- Selected excerpt:

*** Block opens ***

Harvard Public Health addresses Global Challenges on its 75th

by Irma S. Jarcho

The Harvard School of Public Health, celebrating its 75th anniversary this year (1996-97), hosted the Second International Conference on Health and Human Rights in early October 1996. The concluding Plenary Sessions were held the morning of Saturday, 5 October.

Of particular interest was Plenary Session IV, which focused on three global challenges: emerging diseases, women in developing countries, and children. The speakers were Deo Barakamfitiye, speaking on emerging diseases; Mabel Bianco, speaking on women in developing countries; and Stephen Lewis, speaking about children.

*** Block closes ***

- Information shown:

*** Block opens ***

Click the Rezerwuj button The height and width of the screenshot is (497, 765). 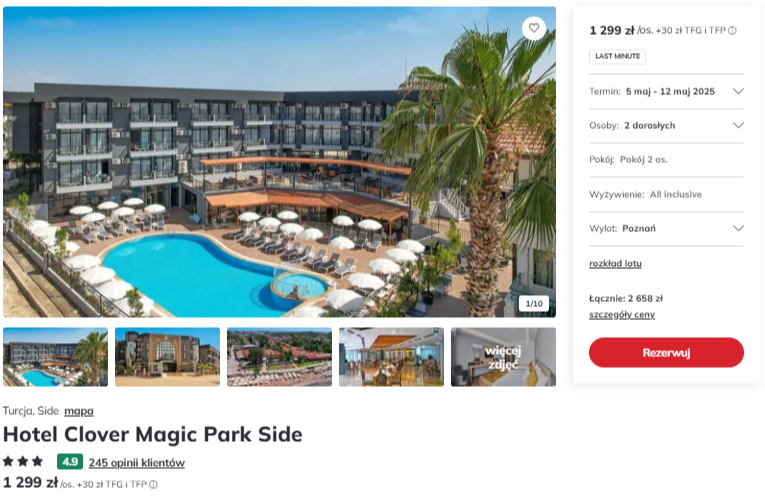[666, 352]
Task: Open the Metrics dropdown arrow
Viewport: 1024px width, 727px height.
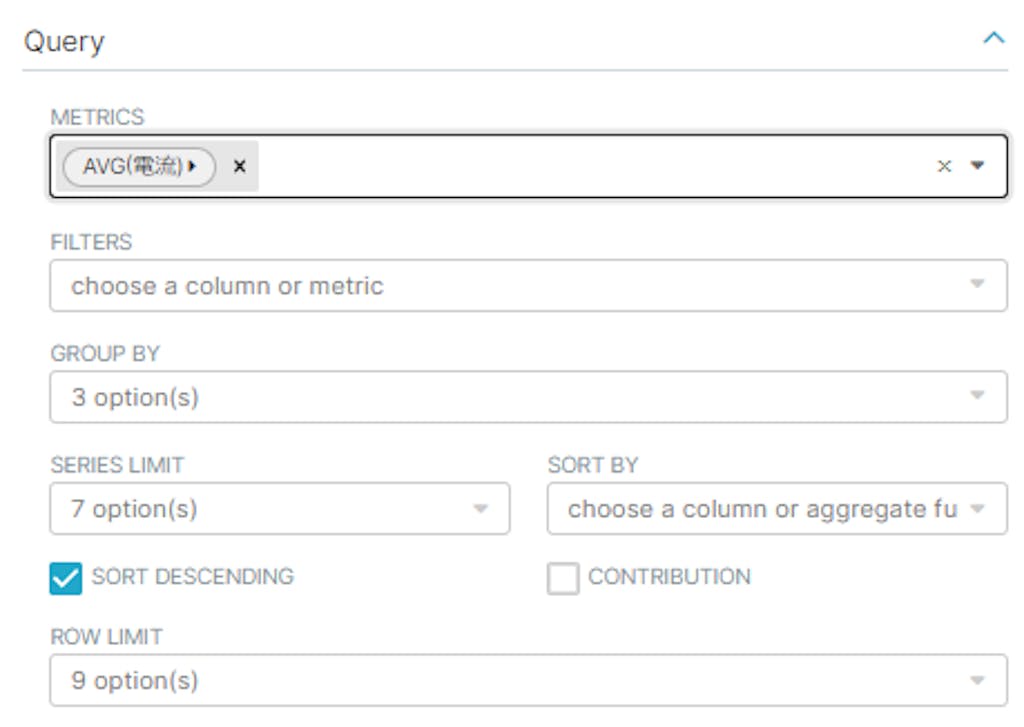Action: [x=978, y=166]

*** Block closes ***

- Work instructions: Pick up the account of the Harvard School of Public Health's 75th-anniversary conference on health and human rights where it stops, and carry it on in the same neutral reporting style.

- Exercise answer:
Dr. Barakamfitiye painted a grim picture of the health and human rights situation in Sub-Saharan Africa. There are epidemics of meningitis, cholera, measles (probably the biggest killer), plague, and shigellosis. Hemorrhagic fevers include Lassa and Ebola, Rift Valley, and Yellow Fever. The biggest killers of children under five include malnutrition, malaria, and especially infectious diseases. The economic significance of malaria is great -- and growing. Tuberculosis is now approaching global proportions, with two million deaths a year worldwide.

In addition to the toll of diseases there are unsettled conditions in Africa -- the forced displacement of some 30 million Africans, not just in Rwanda, Liberia, and Sudan, but in other countries. These displacements have a dramatic impact on health and human rights.

Dr. Bianco spoke on "The Dilemma of Women's Health in Developing Countries," with special emphasis on Latin America. Sexual and reproductive rights are almost non-existent among women in Latin America, for example. There has been an increase of malnutrition among pregnant women, and poor women can't go to clinics because they have no money.

In Latin America, also HIV and AIDS have emerged as a new problem. Increased numbers of cases have been reported in Brazil, Mexico, and Argentina.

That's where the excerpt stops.